Single by NLE Choppa

from the album Cottonwood 2
- Released: April 15, 2022
- Genre: Dirty rap
- Length: 2:03
- Label: No Love; Warner;
- Songwriters: Bryson Potts; Alex Petit; Amritvir Singh;
- Producers: CashMoneyAP; FinesseGTB;

NLE Choppa singles chronology
| "Yak Flow" (2022) | "Slut Me Out" (2022) | "Bustdown Rollie Avalanche" (2022) |

Music video
- "Slut Me Out" on YouTube
- "Slut Me Out (Remix)" on YouTube

= Slut Me Out =

2022 single by NLE Choppa

"Slut Me Out" is a song by American rapper NLE Choppa, released on April 15, 2022, by No Love Entertainment and Warner Records as the lead single for his second studio album Cottonwood 2 (2023).
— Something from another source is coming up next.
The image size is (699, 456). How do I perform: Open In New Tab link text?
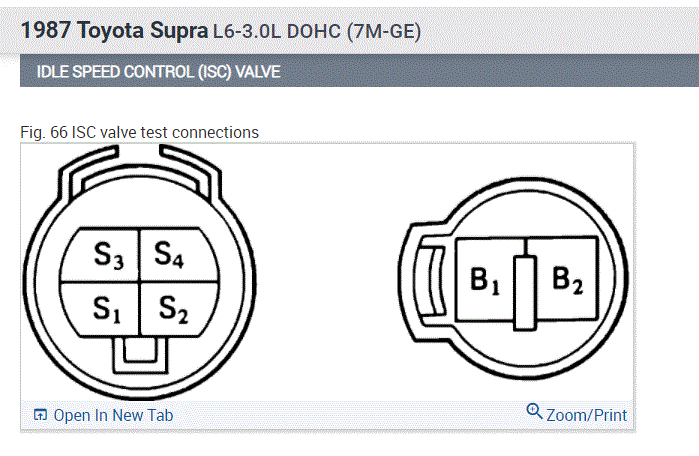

Produced by CashMoneyAP and FinesseGTB, the song was a sleeper hit; it gained widespread attention in 2023 and spawned a remix with Missouri-based rapper Sexyy Red.
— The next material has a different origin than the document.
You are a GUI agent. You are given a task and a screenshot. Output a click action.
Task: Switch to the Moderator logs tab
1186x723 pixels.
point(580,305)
On April 12. 2024, NLE Choppa released a sequel, "Slut Me Out 2".

==Content==
The song has a fast tempo and features sexually explicit lyrics, finding NLE Choppa detailing sex while boasting about his vegan lifestyle.

==Music video==
An official music video was released on April 22, 2022. Directed by Ben Marc, it sees NLE Choppa dancing and relaxing with many women, as well as having two different sexual partners in an airplane bathroom.

==Remixes==
An official remix of the song features American rapper Sexyy Red and was released on April 7, 2023, along with a music video, which sees Choppa and Red partying in Miami, dancing in a studio as well as near a beach while surrounded by bikini-clad women. Rapper Sukihana makes an appearance in the video, and is featured on a second remix released on April 24, 2023. The first remix appears on the deluxe version of Cottonwood 2.

==Charts==
===Weekly charts===

Chart performance for "Slut Me Out"
| Chart (2023) | Peak position |
|---|---|
| Australia (ARIA) | 48 |
| Canada Hot 100 (Billboard) | 24 |
| Global 200 (Billboard) | 48 |
| Ireland (IRMA) | 70 |
| Lithuania (AGATA) | 74 |
| New Zealand Hot Singles (RMNZ) | 15 |
| UK Singles (Official Charts) | 68 |
| US Billboard Hot 100 | 28 |
| US Hot R&B/Hip-Hop Songs (Billboard) | 9 |

===Year-end charts===

Year-end chart performance for "Slut Me Out"
| Chart (2023) | Position |
|---|---|
| US Hot R&B/Hip-Hop Songs (Billboard) | 33 |

==Certifications==

Certifications for "Slut Me Out"
| Region | Certification | Certified units/sales |
| Australia (ARIA) | Gold | 35,000^{‡} |
| Canada (Music Canada) | Platinum | 80,000^{‡} |
| New Zealand (RMNZ) | Platinum | 30,000^{‡} |
| Poland (ZPAV) | Gold | 25,000^{‡} |
| United States (RIAA) | 2× Platinum | 2,000,000^{‡} |
^{‡} Sales+streaming figures based on certification alone.